--- Records for this exercise ---

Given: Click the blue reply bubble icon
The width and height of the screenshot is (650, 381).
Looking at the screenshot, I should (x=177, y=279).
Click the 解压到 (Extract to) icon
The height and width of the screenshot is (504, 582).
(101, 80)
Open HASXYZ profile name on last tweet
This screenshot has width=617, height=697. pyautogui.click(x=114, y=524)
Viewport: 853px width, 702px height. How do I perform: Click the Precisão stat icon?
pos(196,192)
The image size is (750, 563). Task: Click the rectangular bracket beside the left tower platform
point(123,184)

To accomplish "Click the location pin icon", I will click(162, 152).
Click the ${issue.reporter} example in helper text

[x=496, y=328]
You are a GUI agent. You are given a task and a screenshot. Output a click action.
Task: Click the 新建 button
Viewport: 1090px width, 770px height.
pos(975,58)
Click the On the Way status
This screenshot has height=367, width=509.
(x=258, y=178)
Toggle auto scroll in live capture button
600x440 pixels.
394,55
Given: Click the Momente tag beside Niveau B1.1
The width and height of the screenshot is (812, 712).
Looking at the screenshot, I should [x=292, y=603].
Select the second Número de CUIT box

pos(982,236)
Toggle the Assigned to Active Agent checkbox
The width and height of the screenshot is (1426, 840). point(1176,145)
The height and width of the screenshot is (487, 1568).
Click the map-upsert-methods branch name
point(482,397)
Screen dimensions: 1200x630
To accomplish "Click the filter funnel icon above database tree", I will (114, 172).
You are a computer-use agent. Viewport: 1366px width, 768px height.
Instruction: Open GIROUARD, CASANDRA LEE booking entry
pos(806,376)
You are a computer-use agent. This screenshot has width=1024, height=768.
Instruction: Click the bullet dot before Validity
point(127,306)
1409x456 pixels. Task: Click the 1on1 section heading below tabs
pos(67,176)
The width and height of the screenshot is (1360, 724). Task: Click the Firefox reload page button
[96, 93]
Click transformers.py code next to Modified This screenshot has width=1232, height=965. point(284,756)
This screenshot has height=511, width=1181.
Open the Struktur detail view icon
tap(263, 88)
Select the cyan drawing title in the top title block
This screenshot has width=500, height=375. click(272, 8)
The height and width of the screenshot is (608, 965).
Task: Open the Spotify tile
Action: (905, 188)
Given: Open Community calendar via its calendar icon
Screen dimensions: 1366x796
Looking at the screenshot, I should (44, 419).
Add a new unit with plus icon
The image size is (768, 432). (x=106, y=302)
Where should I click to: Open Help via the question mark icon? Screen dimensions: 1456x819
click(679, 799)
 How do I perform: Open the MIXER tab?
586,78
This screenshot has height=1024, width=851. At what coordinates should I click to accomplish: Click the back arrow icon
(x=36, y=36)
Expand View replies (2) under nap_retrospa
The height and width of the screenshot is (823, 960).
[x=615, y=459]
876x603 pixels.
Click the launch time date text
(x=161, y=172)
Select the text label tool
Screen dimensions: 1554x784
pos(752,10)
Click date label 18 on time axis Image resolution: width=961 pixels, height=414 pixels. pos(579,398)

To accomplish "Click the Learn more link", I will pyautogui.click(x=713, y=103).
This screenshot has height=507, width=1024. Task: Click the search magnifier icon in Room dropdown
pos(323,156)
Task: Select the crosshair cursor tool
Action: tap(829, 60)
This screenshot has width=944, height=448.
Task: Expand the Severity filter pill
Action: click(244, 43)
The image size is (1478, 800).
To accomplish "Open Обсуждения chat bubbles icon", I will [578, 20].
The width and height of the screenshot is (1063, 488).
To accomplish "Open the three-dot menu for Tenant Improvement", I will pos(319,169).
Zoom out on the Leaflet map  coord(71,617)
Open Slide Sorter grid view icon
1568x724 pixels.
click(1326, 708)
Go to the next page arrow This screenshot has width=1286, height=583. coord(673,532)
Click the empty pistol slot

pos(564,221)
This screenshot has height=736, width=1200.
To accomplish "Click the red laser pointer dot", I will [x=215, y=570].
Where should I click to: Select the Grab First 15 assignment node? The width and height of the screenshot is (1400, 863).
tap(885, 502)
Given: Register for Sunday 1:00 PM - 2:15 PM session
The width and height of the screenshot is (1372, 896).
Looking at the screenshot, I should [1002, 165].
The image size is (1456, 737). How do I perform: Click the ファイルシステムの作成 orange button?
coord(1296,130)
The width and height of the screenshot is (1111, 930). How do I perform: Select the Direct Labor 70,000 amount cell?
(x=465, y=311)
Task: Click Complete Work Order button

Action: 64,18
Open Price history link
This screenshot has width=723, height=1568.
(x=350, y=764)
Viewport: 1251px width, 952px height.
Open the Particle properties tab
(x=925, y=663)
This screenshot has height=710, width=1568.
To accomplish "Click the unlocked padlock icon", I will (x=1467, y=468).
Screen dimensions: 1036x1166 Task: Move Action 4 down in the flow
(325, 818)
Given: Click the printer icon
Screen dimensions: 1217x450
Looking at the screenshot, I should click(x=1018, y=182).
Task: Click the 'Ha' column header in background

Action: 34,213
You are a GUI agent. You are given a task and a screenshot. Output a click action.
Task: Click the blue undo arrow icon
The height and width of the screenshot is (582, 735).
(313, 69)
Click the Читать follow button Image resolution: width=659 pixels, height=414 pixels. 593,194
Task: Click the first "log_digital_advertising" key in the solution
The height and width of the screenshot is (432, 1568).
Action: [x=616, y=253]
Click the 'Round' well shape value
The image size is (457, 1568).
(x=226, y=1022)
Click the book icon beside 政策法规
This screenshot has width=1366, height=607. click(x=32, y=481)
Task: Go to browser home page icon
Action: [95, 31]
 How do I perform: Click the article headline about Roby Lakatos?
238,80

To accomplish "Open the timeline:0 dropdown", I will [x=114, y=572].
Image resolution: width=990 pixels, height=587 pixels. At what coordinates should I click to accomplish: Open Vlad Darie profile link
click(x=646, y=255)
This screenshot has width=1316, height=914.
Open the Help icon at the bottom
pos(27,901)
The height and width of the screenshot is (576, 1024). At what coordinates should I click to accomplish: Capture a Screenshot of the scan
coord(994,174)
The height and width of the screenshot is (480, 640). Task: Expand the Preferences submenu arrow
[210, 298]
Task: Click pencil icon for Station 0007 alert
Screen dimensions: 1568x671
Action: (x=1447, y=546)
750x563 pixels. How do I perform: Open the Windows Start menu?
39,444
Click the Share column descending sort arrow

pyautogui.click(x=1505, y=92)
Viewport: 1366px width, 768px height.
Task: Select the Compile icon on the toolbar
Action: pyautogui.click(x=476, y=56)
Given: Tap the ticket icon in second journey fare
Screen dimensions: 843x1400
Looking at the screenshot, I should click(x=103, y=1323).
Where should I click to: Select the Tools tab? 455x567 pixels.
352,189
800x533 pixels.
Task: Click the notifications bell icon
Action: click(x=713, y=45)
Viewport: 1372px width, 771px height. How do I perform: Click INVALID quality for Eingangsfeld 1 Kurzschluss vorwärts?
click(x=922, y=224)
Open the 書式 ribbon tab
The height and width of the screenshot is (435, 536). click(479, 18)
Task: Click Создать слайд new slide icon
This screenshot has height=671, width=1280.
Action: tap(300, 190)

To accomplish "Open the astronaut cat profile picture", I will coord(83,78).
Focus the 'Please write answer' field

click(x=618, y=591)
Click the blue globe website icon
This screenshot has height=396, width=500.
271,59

---

## [Exercise goal]
Look through the entries above and report the number of lines that contain "computer". Write only the number.

## [Response to the exercise]
2